Magisch denken is het geloof in de beïnvloeding van gebeurtenissen door middel van symboolgebaren. Dit kan iemand zelf verrichten (bijvoorbeeld ongeluk afkloppen) of van een ander ondergaan (zoals helende handoplegging). Magisch denken is de ritualisering van bijgeloof.
De wens is de vader van vele gedachten. Wanneer een wensgedachte opkomt, ontstaat de behoefte om iets te doen, een klein ritueel te verrichten. Sporters keren bijvoorbeeld voor een beslissende wedstrijd hun onderbroek binnenstebuiten, en mensen kloppen bijgelovig op ongeverfd hout. Magisch denken bestaat sinds mensenheugenis en komt zowel binnen als buiten religies voor. Voorbeelden zijn het brengen van offers, het slaan van een kruisje, niet onder een ladder doorlopen, met het verkeerde been uit bed stappen, aanraking door een gebedsgenezer, samen bidden, meelopen in een stille tocht, en meer.
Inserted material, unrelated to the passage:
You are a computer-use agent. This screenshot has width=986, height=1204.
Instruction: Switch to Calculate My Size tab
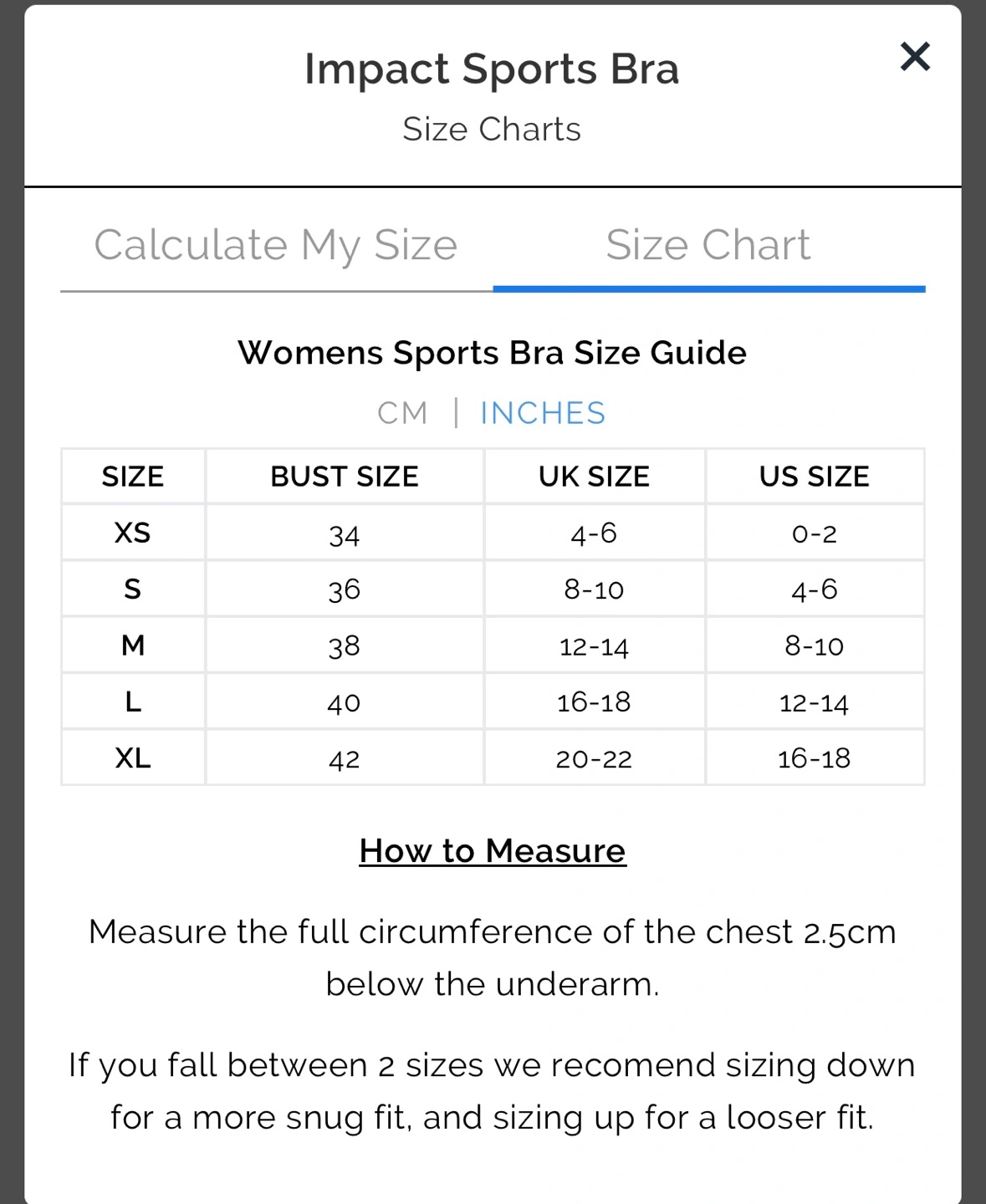276,245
Magische gedachten ontstaan vaak door plotselinge wanorde, onrust en angst. Magisch handelen helpt dan om orde te scheppen. Kinderen zijn heel goed in magisch denken, maar ook volwassenen doen eraan, zoals blijkt uit de vele bakerpraatjes. Magisch denken vertoont overeenkomsten met een leugen om bestwil, omdat beide zorgen voor tijdelijke zielenrust. Denk ook aan de overlap met valse hoop en het placebo-effect. Zelfs dieren lijken magische gebaren te maken, zoals de hond die om zijn voederbak draait of de kat die eerst de mat krabt bij het horen van het pak met brokken.
Magisch handelen is geen magie of toverkunst. Het is een vorm van geloof of bijgeloof dat tijdelijk rust en vertrouwen geeft en even steun in het leven biedt.